La cheesecake è comunemente associata alla pasticceria americana, ma le sue origini affondano nell’antica Grecia. Già in età classica, torte a base di formaggio venivano offerte agli atleti delle Olimpiadi. Il dolce, evolutosi nei secoli, ha attraversato civiltà e culture fino a giungere alla forma moderna, nata negli Stati Uniti nell’Ottocento.
La storia della cheesecake
Se oggi la cheesecake è considerata uno dei simboli della pasticceria anglosassone, la sua storia in realtà inizia molto prima e in contesti geografici ben diversi. Le radici di questo celebre dolce affondano nell’antica Grecia, dove si preparavano già nel V secolo a.C. torte a base di formaggio e miele.
La prima testimonianza scritta risale a Egimio, autore di uno dei più antichi trattati di cucina noti, il Plakountopoiikón sýngramma, dedicato proprio all’arte di preparare dolci al formaggio. È grazie al poeta e filologo Callimaco, vissuto nel III secolo a.C., che si apprende come questo tipo di preparazione venisse proposto agli atleti delle Olimpiadi antiche come alimento energetico.

Si trattava di una torta semplice, realizzata con formaggio di pecora e miele, molto distante dalle versioni moderne ma già apprezzata per il suo apporto nutrizionale e il gusto. Con il passare dei secoli, i Romani ripresero questa preparazione creando la placenta, un dolce formato da due dischi di pasta ripieni di formaggio e miele, antenato diretto di molte torte di formaggio contemporanee.

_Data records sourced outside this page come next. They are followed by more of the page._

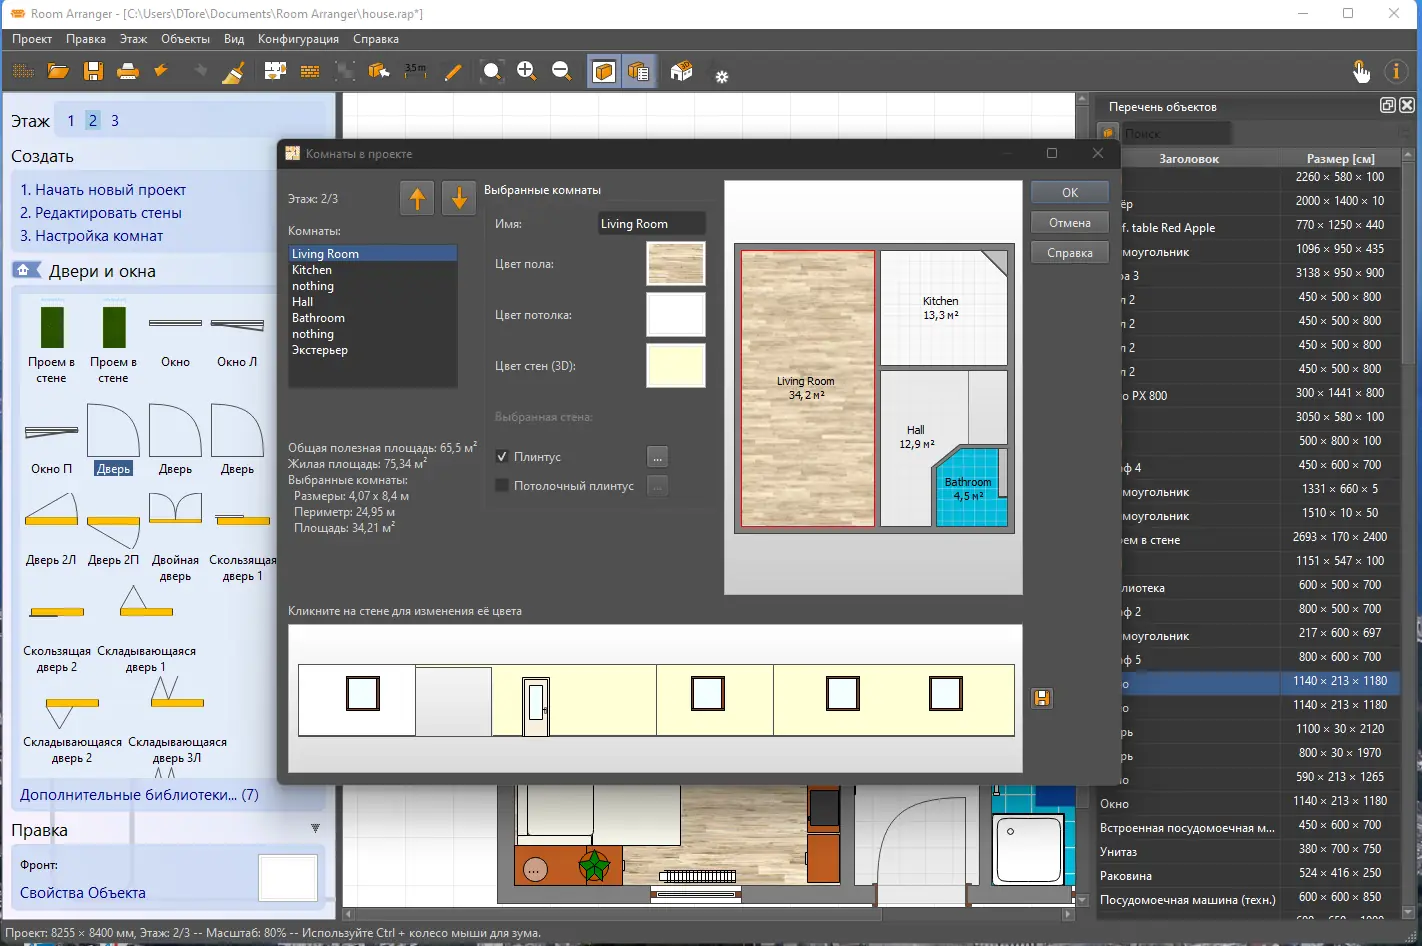This screenshot has width=1422, height=946.
Task: Move the selected room up with the arrow
Action: [417, 198]
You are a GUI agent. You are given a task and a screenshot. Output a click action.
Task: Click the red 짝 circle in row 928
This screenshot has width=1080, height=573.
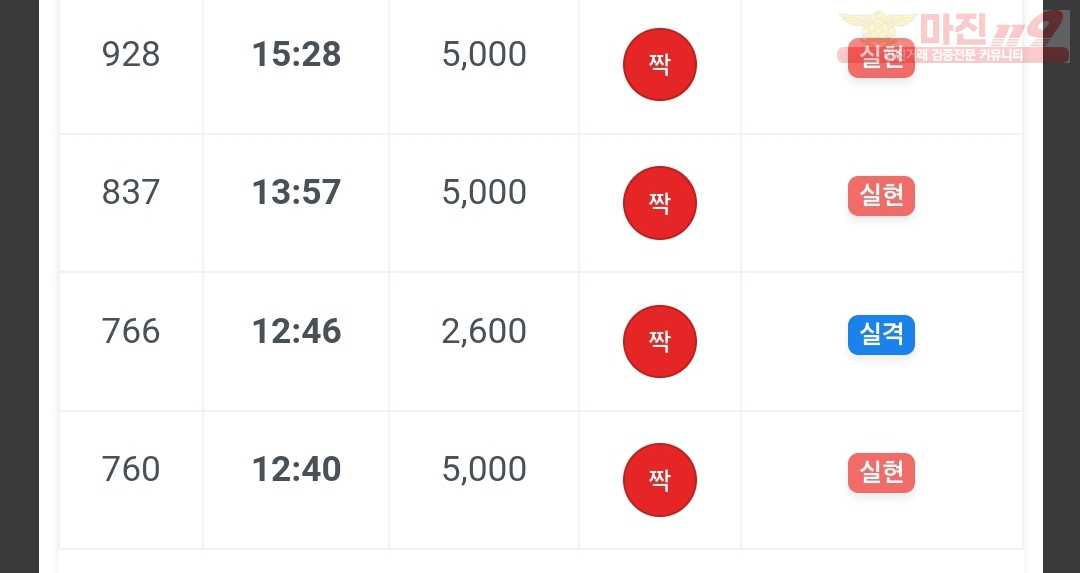(660, 64)
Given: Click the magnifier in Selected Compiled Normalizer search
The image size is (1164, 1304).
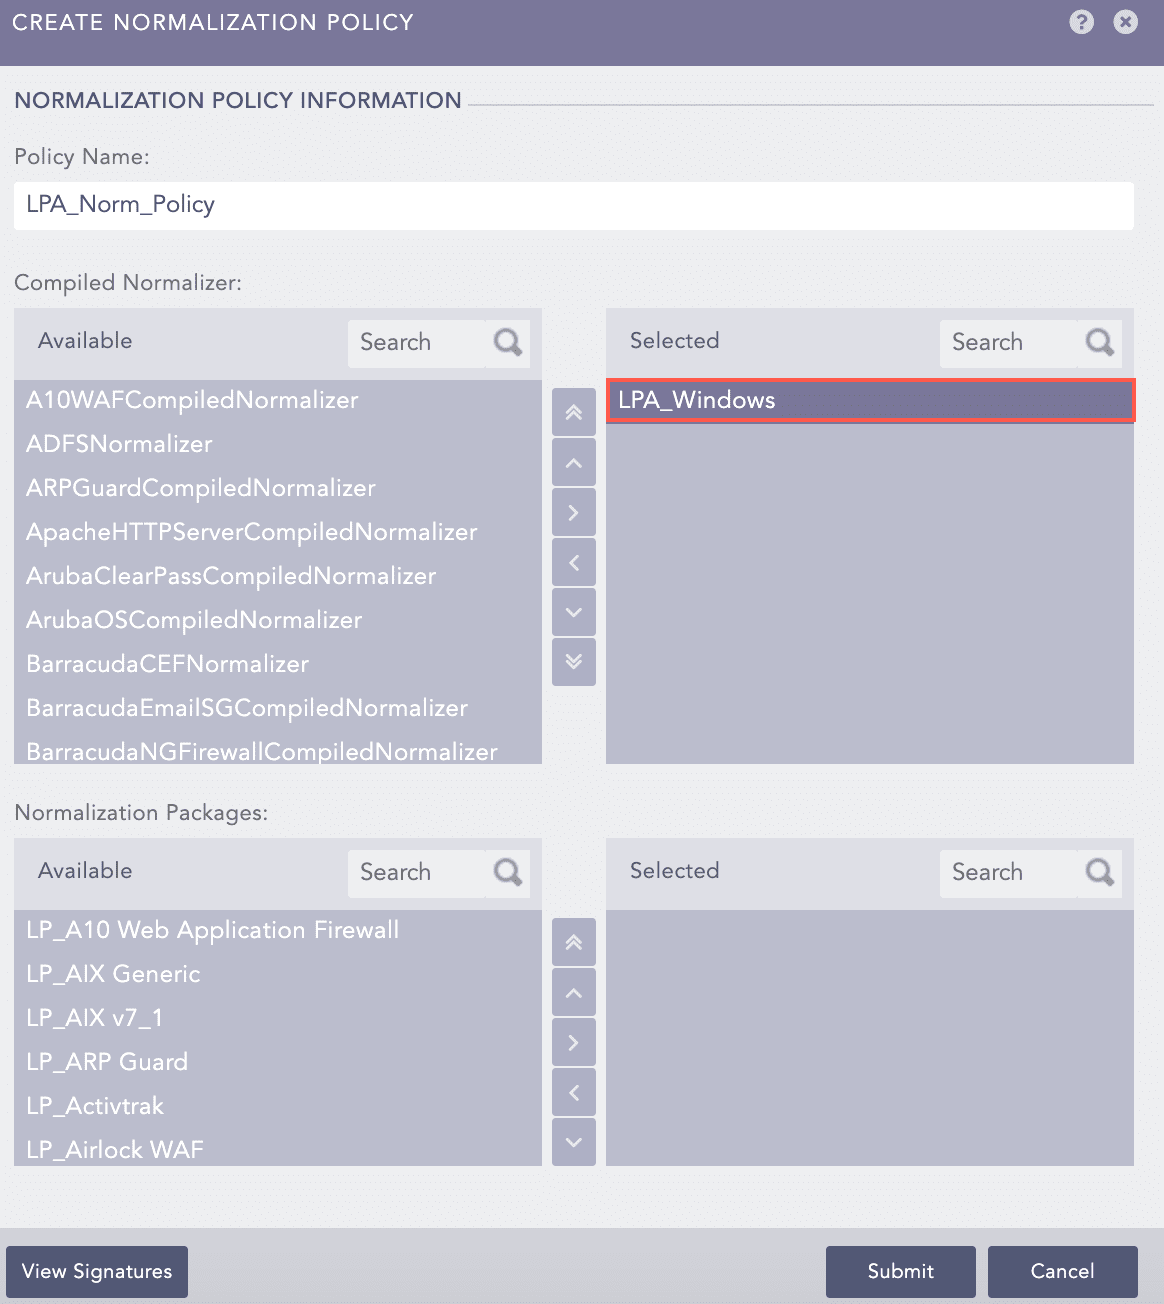Looking at the screenshot, I should [1099, 343].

A seguito della caduta dell’Impero Romano, le tracce documentarie relative a questo dolce si diradano. Non è chiaro in che modo la tradizione sia sopravvissuta, ma torte a base di formaggi freschi e latticini sono comparse in varie culture locali, dalle isole britanniche al Medio Oriente, passando per le tradizioni casearie italiane, dove la cassata siciliana potrebbe essere considerata, a tutti gli effetti, una cheesecake di antica concezione.
La ricetta moderna della cheesecake, quella fredda su base di biscotto e crema di formaggio spalmabile, nasce invece molto più tardi. È nel 1872 che James L. Kraft, imprenditore statunitense che ha fondato una delle più grandi compagnie tutt’oggi esistenti, tenta di riprodurre il Neufchâtel, un formaggio francese a pasta molle. Il risultato è un latticino più cremoso e compatto, precursore del moderno formaggio cremoso industriale.
Questo prodotto si diffuse rapidamente negli Stati Uniti e divenne l’ingrediente base della cheesecake americana, preparata su base di biscotti sbriciolati e burro. Il successo fu immediato e da allora il dolce è rimasto strettamente legato alla cultura gastronomica statunitense, pur mantenendo, inconsapevolmente, una parentela diretta con le antiche preparazioni elleniche e romane.